[What to work on] Carry over every entry exactly as it appears in the records.

[Source material]
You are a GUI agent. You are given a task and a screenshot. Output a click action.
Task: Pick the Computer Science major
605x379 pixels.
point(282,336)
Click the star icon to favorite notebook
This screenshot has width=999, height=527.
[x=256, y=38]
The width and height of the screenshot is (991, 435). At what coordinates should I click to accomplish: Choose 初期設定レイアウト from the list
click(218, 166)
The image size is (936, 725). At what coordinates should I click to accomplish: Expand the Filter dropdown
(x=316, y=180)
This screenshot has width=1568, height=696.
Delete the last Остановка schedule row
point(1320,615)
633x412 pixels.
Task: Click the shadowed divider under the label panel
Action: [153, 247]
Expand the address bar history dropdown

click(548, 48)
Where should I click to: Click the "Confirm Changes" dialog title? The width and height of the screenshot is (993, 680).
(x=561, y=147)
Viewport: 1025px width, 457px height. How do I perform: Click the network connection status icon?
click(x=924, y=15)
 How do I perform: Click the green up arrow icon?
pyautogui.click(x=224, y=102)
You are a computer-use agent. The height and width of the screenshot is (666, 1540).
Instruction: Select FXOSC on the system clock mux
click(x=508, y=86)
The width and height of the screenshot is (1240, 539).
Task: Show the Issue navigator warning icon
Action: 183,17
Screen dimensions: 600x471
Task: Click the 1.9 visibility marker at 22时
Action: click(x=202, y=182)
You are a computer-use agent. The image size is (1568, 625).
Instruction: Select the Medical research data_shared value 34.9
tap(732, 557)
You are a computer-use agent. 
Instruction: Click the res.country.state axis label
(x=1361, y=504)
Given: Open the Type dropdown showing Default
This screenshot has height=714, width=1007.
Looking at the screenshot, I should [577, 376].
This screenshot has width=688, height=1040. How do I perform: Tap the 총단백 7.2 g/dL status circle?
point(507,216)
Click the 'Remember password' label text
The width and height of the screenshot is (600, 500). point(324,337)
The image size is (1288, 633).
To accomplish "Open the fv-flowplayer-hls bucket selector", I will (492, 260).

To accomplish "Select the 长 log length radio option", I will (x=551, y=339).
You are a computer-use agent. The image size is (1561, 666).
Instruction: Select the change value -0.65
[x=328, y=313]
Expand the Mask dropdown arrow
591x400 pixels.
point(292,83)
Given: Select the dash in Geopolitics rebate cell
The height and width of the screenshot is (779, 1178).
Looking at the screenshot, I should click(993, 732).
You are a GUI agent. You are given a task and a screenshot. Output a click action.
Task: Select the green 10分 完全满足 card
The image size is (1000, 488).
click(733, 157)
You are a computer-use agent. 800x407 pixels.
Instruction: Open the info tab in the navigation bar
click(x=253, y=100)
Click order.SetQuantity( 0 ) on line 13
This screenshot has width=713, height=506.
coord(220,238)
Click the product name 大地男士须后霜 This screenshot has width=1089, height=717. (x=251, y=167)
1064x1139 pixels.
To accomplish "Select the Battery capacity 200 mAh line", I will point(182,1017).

[Written reply]
You are a GUI agent. You are given a task and a screenshot. Output a click action.
Task: Pick the Computer Science major
605x379 pixels.
point(282,336)
Click the star icon to favorite notebook
This screenshot has width=999, height=527.
[x=256, y=38]
The width and height of the screenshot is (991, 435). At what coordinates should I click to accomplish: Choose 初期設定レイアウト from the list
click(218, 166)
The image size is (936, 725). At what coordinates should I click to accomplish: Expand the Filter dropdown
(x=316, y=180)
This screenshot has width=1568, height=696.
Delete the last Остановка schedule row
point(1320,615)
633x412 pixels.
Task: Click the shadowed divider under the label panel
Action: [153, 247]
Expand the address bar history dropdown

click(548, 48)
Where should I click to: Click the "Confirm Changes" dialog title? The width and height of the screenshot is (993, 680).
(x=561, y=147)
Viewport: 1025px width, 457px height. How do I perform: Click the network connection status icon?
click(x=924, y=15)
 How do I perform: Click the green up arrow icon?
pyautogui.click(x=224, y=102)
You are a computer-use agent. The height and width of the screenshot is (666, 1540).
Instruction: Select FXOSC on the system clock mux
click(x=508, y=86)
The width and height of the screenshot is (1240, 539).
Task: Show the Issue navigator warning icon
Action: 183,17
Screen dimensions: 600x471
Task: Click the 1.9 visibility marker at 22时
Action: click(x=202, y=182)
You are a computer-use agent. The image size is (1568, 625).
Instruction: Select the Medical research data_shared value 34.9
tap(732, 557)
You are a computer-use agent. 
Instruction: Click the res.country.state axis label
(x=1361, y=504)
Given: Open the Type dropdown showing Default
This screenshot has height=714, width=1007.
Looking at the screenshot, I should [577, 376].
This screenshot has width=688, height=1040. How do I perform: Tap the 총단백 7.2 g/dL status circle?
point(507,216)
Click the 'Remember password' label text
The width and height of the screenshot is (600, 500). point(324,337)
The image size is (1288, 633).
To accomplish "Open the fv-flowplayer-hls bucket selector", I will (492, 260).

To accomplish "Select the 长 log length radio option", I will (x=551, y=339).
You are a computer-use agent. The image size is (1561, 666).
Instruction: Select the change value -0.65
[x=328, y=313]
Expand the Mask dropdown arrow
591x400 pixels.
point(292,83)
Given: Select the dash in Geopolitics rebate cell
The height and width of the screenshot is (779, 1178).
Looking at the screenshot, I should click(993, 732).
You are a GUI agent. You are given a task and a screenshot. Output a click action.
Task: Select the green 10分 完全满足 card
The image size is (1000, 488).
click(733, 157)
You are a computer-use agent. 800x407 pixels.
Instruction: Open the info tab in the navigation bar
click(x=253, y=100)
Click order.SetQuantity( 0 ) on line 13
This screenshot has width=713, height=506.
coord(220,238)
Click the product name 大地男士须后霜 This screenshot has width=1089, height=717. (x=251, y=167)
1064x1139 pixels.
To accomplish "Select the Battery capacity 200 mAh line", I will point(182,1017).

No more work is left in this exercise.